▶ TASK PROMPT
No pictures should appear in the copy. Reproduce exactly the lines from the one containing "The width and" through the end of the material below.

▶ GIVEN ENTRIES
[Start of Attachment]
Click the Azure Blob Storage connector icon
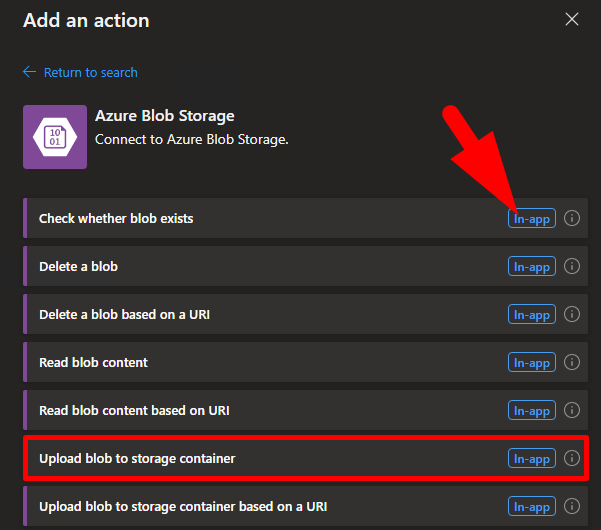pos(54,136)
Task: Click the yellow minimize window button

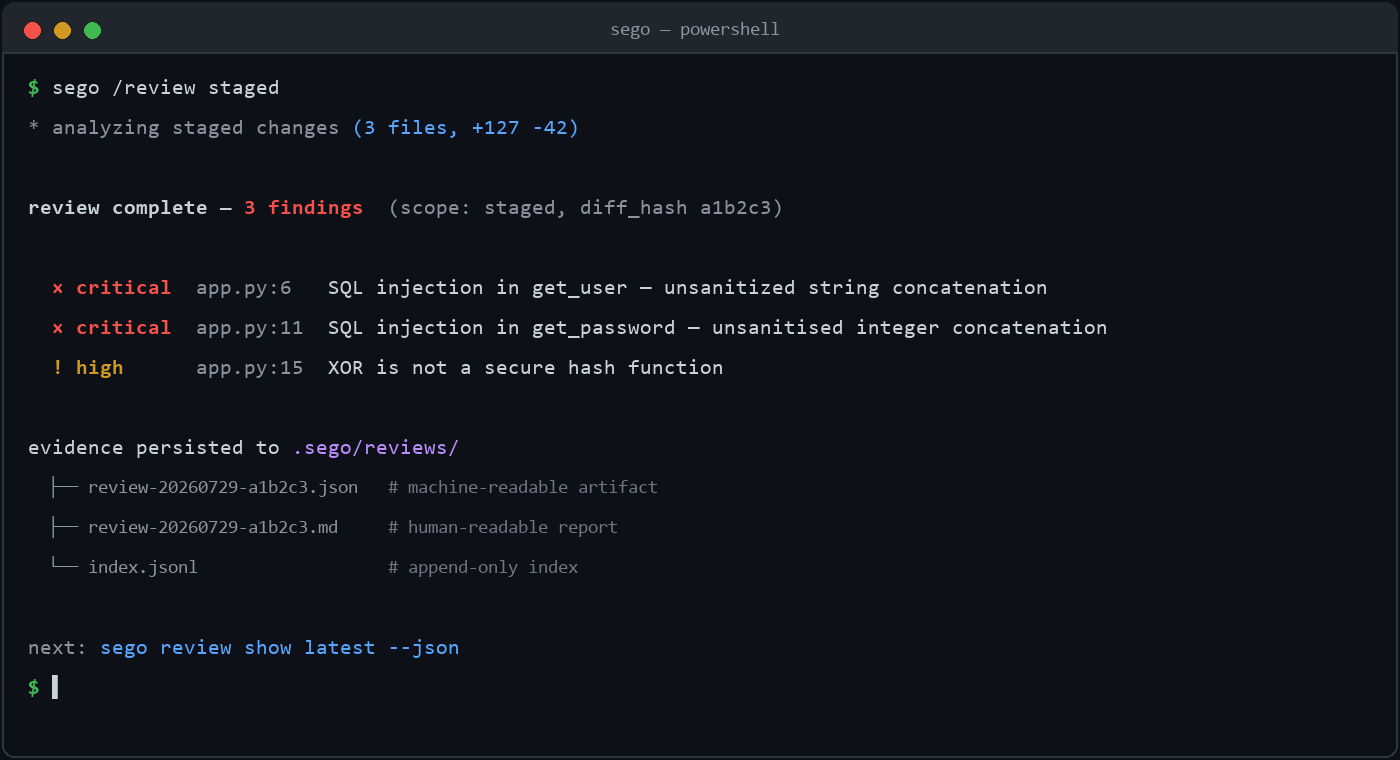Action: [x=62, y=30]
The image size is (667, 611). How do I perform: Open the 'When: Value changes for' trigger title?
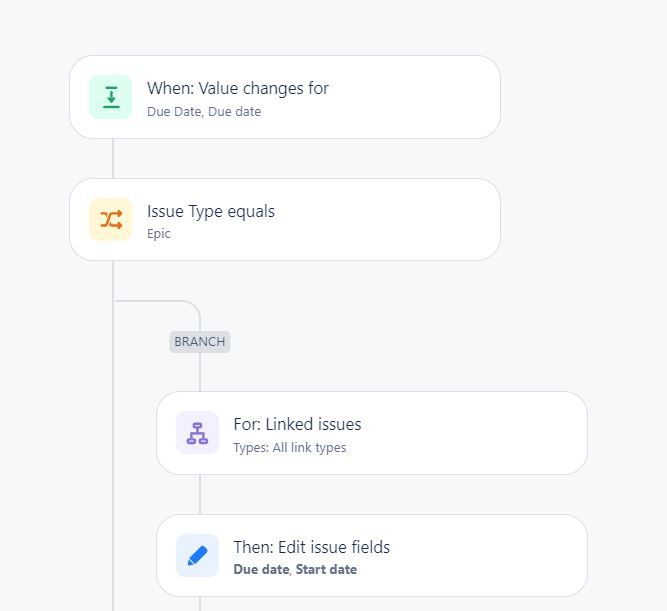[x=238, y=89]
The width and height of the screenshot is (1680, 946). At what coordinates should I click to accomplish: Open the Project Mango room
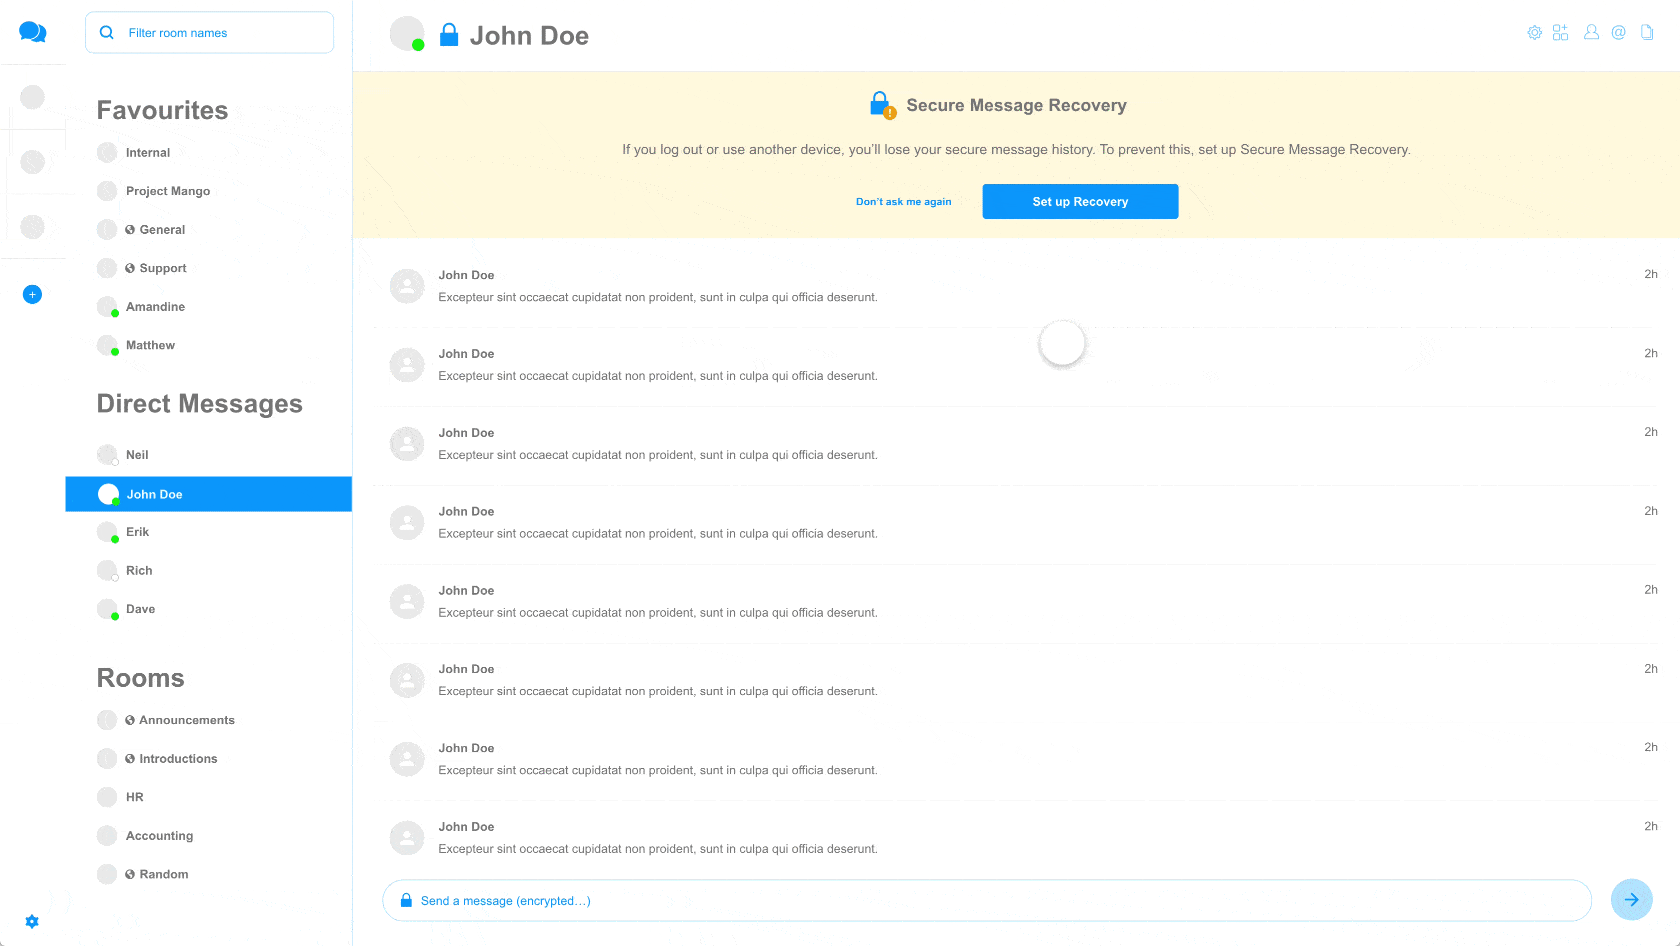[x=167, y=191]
[End of Attachment]
▶ FINISHED EXERCISE
The width and height of the screenshot is (1680, 946). At what coordinates should I click to accomplish: Open the Project Mango room
[x=167, y=191]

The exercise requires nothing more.